> **Task**
The records that follow are to be given again exactly.

------------------------------------

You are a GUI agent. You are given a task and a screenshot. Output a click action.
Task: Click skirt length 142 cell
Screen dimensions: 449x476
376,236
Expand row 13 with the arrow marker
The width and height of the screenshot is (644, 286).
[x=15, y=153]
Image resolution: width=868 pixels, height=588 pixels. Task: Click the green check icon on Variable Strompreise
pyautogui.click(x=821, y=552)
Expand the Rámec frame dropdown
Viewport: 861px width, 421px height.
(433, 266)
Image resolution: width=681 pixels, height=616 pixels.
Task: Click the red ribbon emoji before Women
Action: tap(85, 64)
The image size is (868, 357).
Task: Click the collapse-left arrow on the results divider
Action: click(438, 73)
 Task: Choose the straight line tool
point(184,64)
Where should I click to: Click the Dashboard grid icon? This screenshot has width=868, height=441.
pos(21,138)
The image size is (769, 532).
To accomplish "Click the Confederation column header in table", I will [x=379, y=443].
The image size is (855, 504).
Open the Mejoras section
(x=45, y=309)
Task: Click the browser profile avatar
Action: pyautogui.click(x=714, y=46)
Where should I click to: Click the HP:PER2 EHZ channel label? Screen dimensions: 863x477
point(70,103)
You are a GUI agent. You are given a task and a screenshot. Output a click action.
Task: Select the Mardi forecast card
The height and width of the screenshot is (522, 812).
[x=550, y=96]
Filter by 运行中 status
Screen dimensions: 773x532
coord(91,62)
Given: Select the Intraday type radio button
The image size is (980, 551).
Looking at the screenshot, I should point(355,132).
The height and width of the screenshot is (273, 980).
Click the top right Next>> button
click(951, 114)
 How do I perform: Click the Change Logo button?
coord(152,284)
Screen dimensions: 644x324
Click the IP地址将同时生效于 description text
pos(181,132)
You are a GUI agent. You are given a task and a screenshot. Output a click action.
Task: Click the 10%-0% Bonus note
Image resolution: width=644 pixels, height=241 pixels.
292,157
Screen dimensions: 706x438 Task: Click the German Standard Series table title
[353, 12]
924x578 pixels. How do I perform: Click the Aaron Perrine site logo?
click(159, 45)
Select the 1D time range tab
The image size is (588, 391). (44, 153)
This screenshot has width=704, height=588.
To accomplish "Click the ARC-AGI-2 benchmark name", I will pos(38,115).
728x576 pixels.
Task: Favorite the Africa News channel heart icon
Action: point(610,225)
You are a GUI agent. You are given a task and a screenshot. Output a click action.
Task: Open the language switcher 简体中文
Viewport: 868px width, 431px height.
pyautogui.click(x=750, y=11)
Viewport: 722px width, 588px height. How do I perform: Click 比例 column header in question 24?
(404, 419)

------------------------------------

> **Task result**
You are a GUI agent. You are given a task and a screenshot. Output a click action.
Task: Click skirt length 142 cell
Screen dimensions: 449x476
376,236
Expand row 13 with the arrow marker
The width and height of the screenshot is (644, 286).
[x=15, y=153]
Image resolution: width=868 pixels, height=588 pixels. Task: Click the green check icon on Variable Strompreise
pyautogui.click(x=821, y=552)
Expand the Rámec frame dropdown
Viewport: 861px width, 421px height.
(433, 266)
Image resolution: width=681 pixels, height=616 pixels.
Task: Click the red ribbon emoji before Women
Action: tap(85, 64)
The image size is (868, 357).
Task: Click the collapse-left arrow on the results divider
Action: click(438, 73)
 Task: Choose the straight line tool
point(184,64)
Where should I click to: Click the Dashboard grid icon? This screenshot has width=868, height=441.
pos(21,138)
The image size is (769, 532).
To accomplish "Click the Confederation column header in table", I will [x=379, y=443].
The image size is (855, 504).
Open the Mejoras section
(x=45, y=309)
Task: Click the browser profile avatar
Action: pyautogui.click(x=714, y=46)
Where should I click to: Click the HP:PER2 EHZ channel label? Screen dimensions: 863x477
point(70,103)
You are a GUI agent. You are given a task and a screenshot. Output a click action.
Task: Select the Mardi forecast card
The height and width of the screenshot is (522, 812).
[x=550, y=96]
Filter by 运行中 status
Screen dimensions: 773x532
coord(91,62)
Given: Select the Intraday type radio button
The image size is (980, 551).
Looking at the screenshot, I should point(355,132).
The height and width of the screenshot is (273, 980).
Click the top right Next>> button
click(951, 114)
 How do I perform: Click the Change Logo button?
coord(152,284)
Screen dimensions: 644x324
Click the IP地址将同时生效于 description text
pos(181,132)
You are a GUI agent. You are given a task and a screenshot. Output a click action.
Task: Click the 10%-0% Bonus note
Image resolution: width=644 pixels, height=241 pixels.
292,157
Screen dimensions: 706x438 Task: Click the German Standard Series table title
[353, 12]
924x578 pixels. How do I perform: Click the Aaron Perrine site logo?
click(159, 45)
Select the 1D time range tab
The image size is (588, 391). (44, 153)
This screenshot has width=704, height=588.
To accomplish "Click the ARC-AGI-2 benchmark name", I will pos(38,115).
728x576 pixels.
Task: Favorite the Africa News channel heart icon
Action: point(610,225)
You are a GUI agent. You are given a task and a screenshot. Output a click action.
Task: Open the language switcher 简体中文
Viewport: 868px width, 431px height.
pyautogui.click(x=750, y=11)
Viewport: 722px width, 588px height. How do I perform: Click 比例 column header in question 24?
(404, 419)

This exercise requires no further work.